Designing a Zine for the Web

I built the new Bullet Points Monthly website to make its appearance better support its critical zine-style articles.

dannnn
5 min readJan 7, 2020
the new BPM site, at the time of writing

The old Bullet Points site was based on WordPress, which is a great blogging platform, but one that Reid McCarter (who has run BPM for several years now) found difficult to bend to his needs. The Bullet Points Monthly format is four articles a month on one game, and WordPress is arguably better suited to a more constant/consistent blogging schedule.

the old Bullet Points site

Our concerns with the old site:

  • Only 3 articles were typically visible “above the fold.”
  • The four-articles-per-page WP setting meant Reid had developed a “dummy article” solution that was frustrating to work with.
  • The archives weren’t presented well on the right side of the page.
  • There was more whitespace and header-space than necessary to highlight the articles.

So, having done some WP troubleshooting for Reid in the past, and with a couple websites under my belt, I sent him a mockup I did of what I thought Bullet Points could look like.

that mockup, missing some menu details — [final issue here]

One of my favorite things about the original design work Reid did was the two-tone screenshots. They have a really uncanny quality to them, and look a lot like pages out of a xeroxed zine. That lo-fi look was a big part of what I wanted to preserve and highlight in my design. Reid liked the mockup and eventually decided to commission the project. I did several more mockups.

mockups for one issue of the site, with menus — [final issue here]

Ultimately, Reid wanted to go with a version of the site that always has the full quantity of articles and maintains the “Coming Soon” banners in place of articles that haven’t gone up yet. And we decided to maintain the menu on the left hand side when the site displayed an article.

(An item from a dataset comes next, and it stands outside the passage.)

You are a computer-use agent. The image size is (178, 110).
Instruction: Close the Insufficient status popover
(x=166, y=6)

the final design, showing an info page, the back issues, an article, and the highlight behavior on the front page

My other favorite touch here is the highlight behavior. I intended to implement a pretty typical hover behavior where the image zooms in slightly, but I mixed my zoom up and got this. I showed it to Reid, who loved the way it looked like a film strip, reflecting the visual nature of games and their connection to cinema—which is often a topic of articles on BPM.

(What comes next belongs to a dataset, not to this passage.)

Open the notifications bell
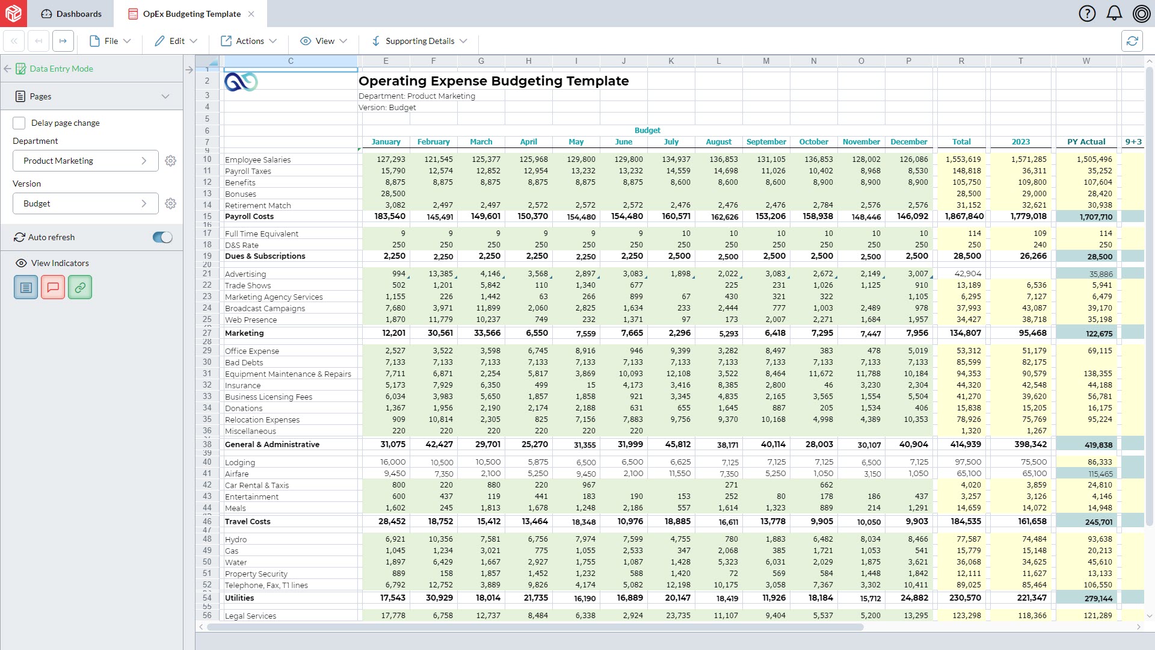The image size is (1155, 650). [x=1114, y=13]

It was also important for us to have an attractive mobile version of the site, assuming that many visitors are probably coming from the mobile Twitter app where most of the site’s promotion and audience is. Knowing that the full four vertical articles view would not work on mobile, I wanted to build something simpler that still foregrounded the zine elements I intended to highlight.

On mobile, the logo takes up too much space to be the very top of the page, and the buttons on the left hand side work better as small links to the Podcast, Patreon, and Superculture website. I added borders to the images so they scan a little better on smaller screens, and adjusted the article titles to maximize the number of headlines that show up before a reader scrolls at all. Even though I started programming the view for mobile, the mobile design is a lot more spartan than the desktop version, I think owing to the fact that I started with the desktop design, and probably spent more time on that version.

Our solutions:

  • All four articles are visible on desktop immediately.
  • The articles that aren’t yet posted are more obvious to the reader.
  • The back issues have their own page, with their dramatic colors reflected.
  • The images shine in large-format, and the logo—which sort of slipped by unnoticed on the old site—catches the eye and brings the menu together.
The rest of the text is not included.